Problem set
A) In the football report, who replaced Crouch in the 65th minute in France?
B) Please write a continuation of the football report, starting after its last sentence.

Document segment
*****

The England international raised his goalscoring tally this season to 11 for club and country on Wednesday night with the towering header that proved the difference between a nervous point and a significant win for Liverpool in Bordeaux. Success at Stade Chaban-Delmas means Liverpool will reach the knock-out stage of the Champions' League for the third time in three years under Benitez with victory against Raymundo Gomes's distinctly average side at Anfield on 31 October, providing Galatasaray do not win in Eindhoven on the same night. But for Crouch the immediate future appears less straightforward.

It was the 25-year-old whose two goals against the Turkish club gave Liverpool their last win before Bordeaux only to be rewarded with a place on the bench in the next game at Bolton, a 2-0 defeat that leaves his club without a Premiership away win ahead of a hostile examination at Manchester United on Sunday. The only clue that times may have changed for the better for Crouch came with his 65th-minute substitution in France, although as his replacement was the fit-again Dirk Kuyt it would require a mind-reader to say if Benitez had a pre-Old Trafford rest or run-out in mind as he made the switch.

"I'm enjoying it in front of goal at the moment and hopefully I can keep that going," said Crouch, who has started only three League games for Liverpool this season and faces competition from not only Kuyt but also Craig Bellamy and Robbie Fowler this weekend. "Given a run of games," he added pointedly, "I'm sure I can keep doing that."

*****

Dataset extract
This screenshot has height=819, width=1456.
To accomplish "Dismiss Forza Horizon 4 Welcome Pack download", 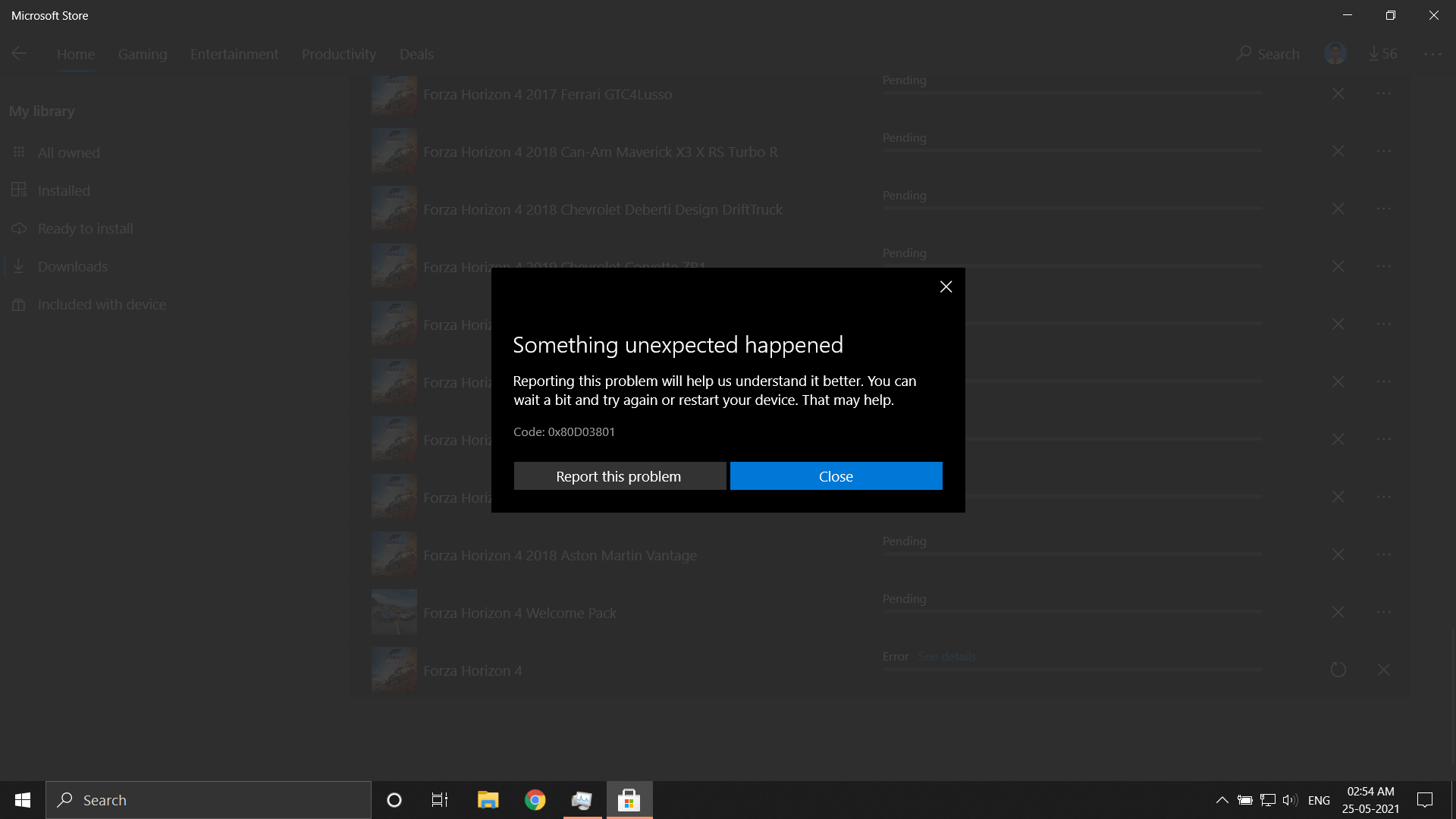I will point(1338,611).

*****

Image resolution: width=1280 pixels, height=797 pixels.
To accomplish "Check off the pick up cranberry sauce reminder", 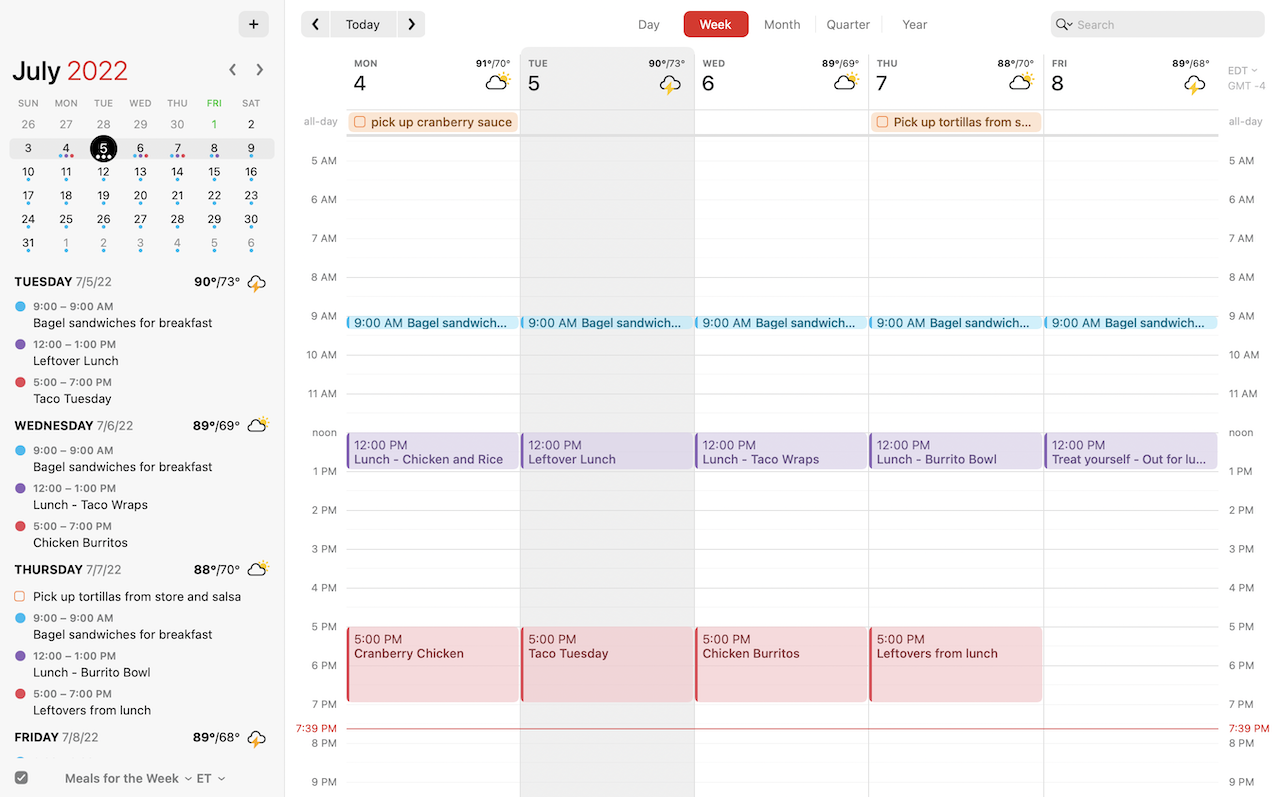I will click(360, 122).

*****

Solved problems
A) The fit-again Dirk Kuyt.

B)
Gentle persuasion will not alter the managerial philosophy that has yielded such rich rewards for Benitez. The Liverpool manager said yesterday: "It is a nice problem for me to have four strikers available again but when I pick two I am not thinking if one of them has scored in the last game. You need to analyse if the striker is playing well or not. For me it is important you score and you play well. Crouch is working hard and that is the key, but so are Bellamy, Fowler and, before he was injured, Kuyt. It depends on the game who plays."

With Steven Gerrard and Mohamed Sissoko, who suffered a slight ankle injury on his return in Bordeaux, available for the game on Sunday Liverpool, despite their slow start to the domestic season, head down the M62 with renewed vigour after their "back-to-basics" win in the Champions' League. "The win has given us a massive lift for the weekend," Crouch said. "We have proved that we can get a result away from home. We defended well as a team and hit them on the counterattack. Our plan worked perfectly and that can only help us going into Sunday's game."